Nesse sentido, não cumprir decisões judiciais é também um caminho de enfraquecimento democrático. A divisão temporal que, segundo o presidente, teria permitido o seu não cumprimento pode ter fundamento fora do Brasil e tem relação com a busca por uma desculpa tida como boa para afastar o Direito. Foi assim na reação, em 2001, ao trágico ataque às Torres Gêmeas, nos Estados Unidos, que vitimou milhares de inocentes. Era necessária uma reação? Sem dúvida, mas dentro do Direito. O governo norte-americano iniciou uma cruzada para punir os supostos responsáveis pelos ataques, fazendo isso sem respeitar as normas jurídicas, o que permitiu a prisão sem acusação formal e, até mesmo, a utilização de tortura. Contribuiu para a sustentação desse caminho o convencimento da opinião pública de que aquele seria um caminho razoável para punir os responsáveis.
Ora, nesse momento, estava dada a senha para quem objetivava não cumprir o Direito. Bastava encontrar uma desculpa para agir, o que era potencializado pelo argumento constante de que o Direito, em linhas gerais, trazia maior lentidão às decisões e atrapalhava o alcance dos resultados. Então, as desculpas começaram a surgir. Veio a busca por barrar a migração, para o Brexit e outros movimentos nacionalistas; a melhora do desempenho econômico, para o não atendimento das normas de direitos sociais ou para demarcação de terras indígenas no Brasil; o ataque à imprensa, pois divulgariam informações contrárias a determinados governantes; a necessidade de desenvolvimento, para se afastarem as proteções ambientais; e, agora, é possível se identificar outras duas desculpas.
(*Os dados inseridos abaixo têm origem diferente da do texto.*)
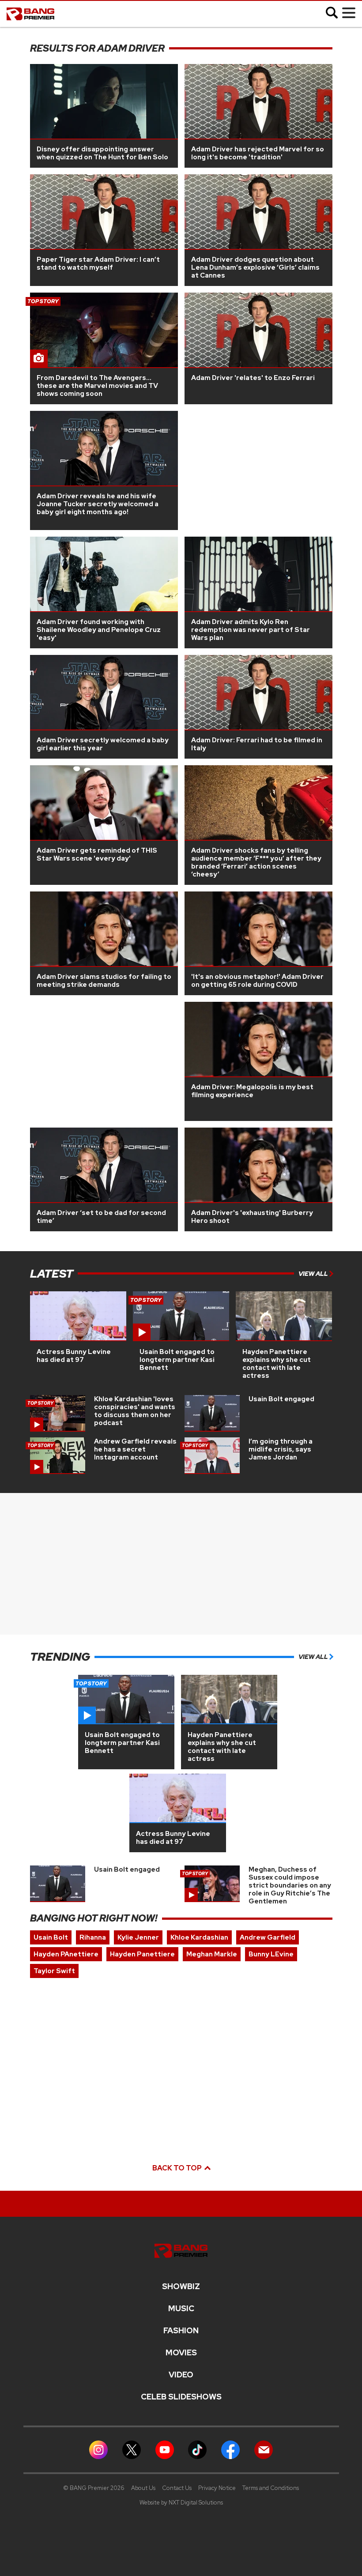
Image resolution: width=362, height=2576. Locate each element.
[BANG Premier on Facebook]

Primeiro, a necessidade de não haver uma suposta intervenção nas eleições, para restringir pesquisas eleitorais, o que está no campo da restrição à imprensa; e, além disso, a violação de normas eleitorais, como gastos que seriam proibidos ou distribuição de mentiras, chamadas de fake news, para assegurar a vitória de um dos candidatos. Tudo amparado por opinião pública que entende que essas seriam as melhores soluções para o alcance do objetivo que deseja determinado grupo majoritário.
Impossível para o Judiciário dar conta de tantas violações. E a sensação de que a lei não é aplicada incrementa a possibilidade de seu não cumprimento. E, com isso, a sociedade que viveu a pós-verdade, tão dura para quem trabalha com a ciência, passa a conviver com o pós-direito, que pode representar o fim da democracia, das liberdades individuais e uma alteração profunda no Judiciário.
Superar o pós-direito não é tarefa para um órgão apenas. Passa pela ação da sociedade como um todo. É ela que deve escolher em qual futuro quer viver. Um futuro que começou, para o Brasil, a ser trilhado pela Constituição de 1988, mas que deve envolver dois fatos que aconteceram no ano seguinte, em 1989: (i) o massacre da Praça da Paz Celestial, em Pequim, que culminou em junho; e (ii) a queda do Muro de Berlim, em novembro.
Em qual futuro se quer viver? Naquele em que o totalitarismo foi superado ou naquele em que não há informações sobre o que aconteceu com manifestantes pacíficos? A pergunta que parece fácil de ser respondida passa pela superação da pós-verdade, pois com ela não há espaço para o direito.
Luís Renato Vedovato é professor de Direito Internacional da Unicamp e da PUC de Campinas.